Kepala BNN Pekanbaru Kombes Wawan menjelaskan jika FZR menjadi salah seorang yang diputuskan lanjut ke tahap penyidikan karena barang bukti yang ditemukan melebihi batas ketentuan rehabilitasi berdasarkan Surat Edaran Mahkamah Agung (SEMA) Nomor 4 Tahun 2010 yakni sebanyak 5 gram.
![Anak bupati dan selebgram Pekanbaru terjaring razia diduga pesta narkoba di hiburan malam. [Ist]](https://media.suara.com/pictures/653x366/2026/05/26/54128-anak-bupati-dan-selebgram-pekanbaru-diduga-terjaring-razia.jpg)

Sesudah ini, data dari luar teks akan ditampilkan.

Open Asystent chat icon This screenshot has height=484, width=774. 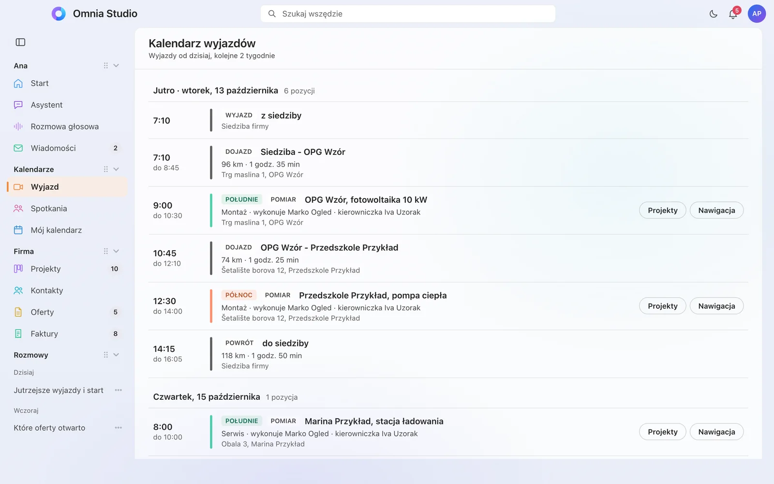[x=18, y=105]
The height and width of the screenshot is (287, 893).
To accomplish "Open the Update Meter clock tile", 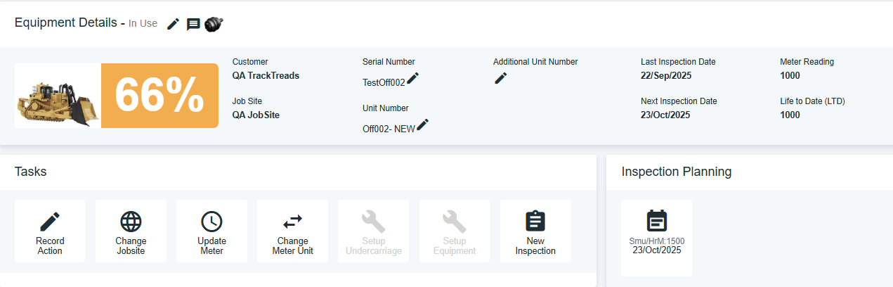I will pos(211,231).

"Hasil cek urine FZR positif ganja. Barang bukti yang ditemukan berupa ganja seberat 9,86 gram dan Etomidate 7,76 gram. Dia memang tidak terlibat jaringan, tetapi barang bukti ganja melebihi ketentuan maksimal lima gram sesuai SEMA Nomor 4 Tahun 2010," jelasnya dikutip dari Riauonline--jaringan Suara.com, Selasa (26/5/2026).
Selain itu, dari hasil pemeriksaan, FZR juga diduga sebagai pihak yang memberikan zat Etomidate kepada sejumlah perempuan yang turut diamankan dalam razia tersebut.
Sementara Ketua DPD PAN Kabupaten Pelalawan, Muhamad Bakri mengaku sangat menyayangkan apabila informasi yang beredar tersebut benar adanya.
"Kami sangat menyayangkan adanya kader muda PAN yang dikabarkan terjaring dalam razia narkotika di salah satu klub malam di Pekanbaru," ungkapnya.
Bakri menyatakan, sebagai kader partai yang seharusnya menjadi contoh bagi masyarakat, keterlibatan dalam aktivitas yang berkaitan dengan narkotika merupakan tindakan yang tidak dapat ditoleransi.
"Namun demikian, kami tetap mengedepankan asas praduga tak bersalah dan menunggu kepastian hukum dari pihak yang berwenang," sambungnya.
Bakri menegaskan, DPD PAN Pelalawan akan mengambil langkah tegas apabila yang bersangkutan terbukti melakukan pelanggaran hukum.
Menurutnya, koordinasi dengan tingkat DPW hingga DPP PAN akan segera dilakukan untuk menentukan sikap partai.
"Apabila terbukti melanggar hukum, tentu kami akan berkoordinasi secara internal dengan DPW maupun DPP PAN. Partai memiliki aturan dan mekanisme yang harus ditegakkan. Tidak ada ruang bagi kader yang mencoreng nama baik organisasi," jelasnya.
Lebih lanjut, Bakri meminta aparat penegak hukum untuk segera memberikan kejelasan terkait status hukum para pihak yang diamankan dalam razia tersebut.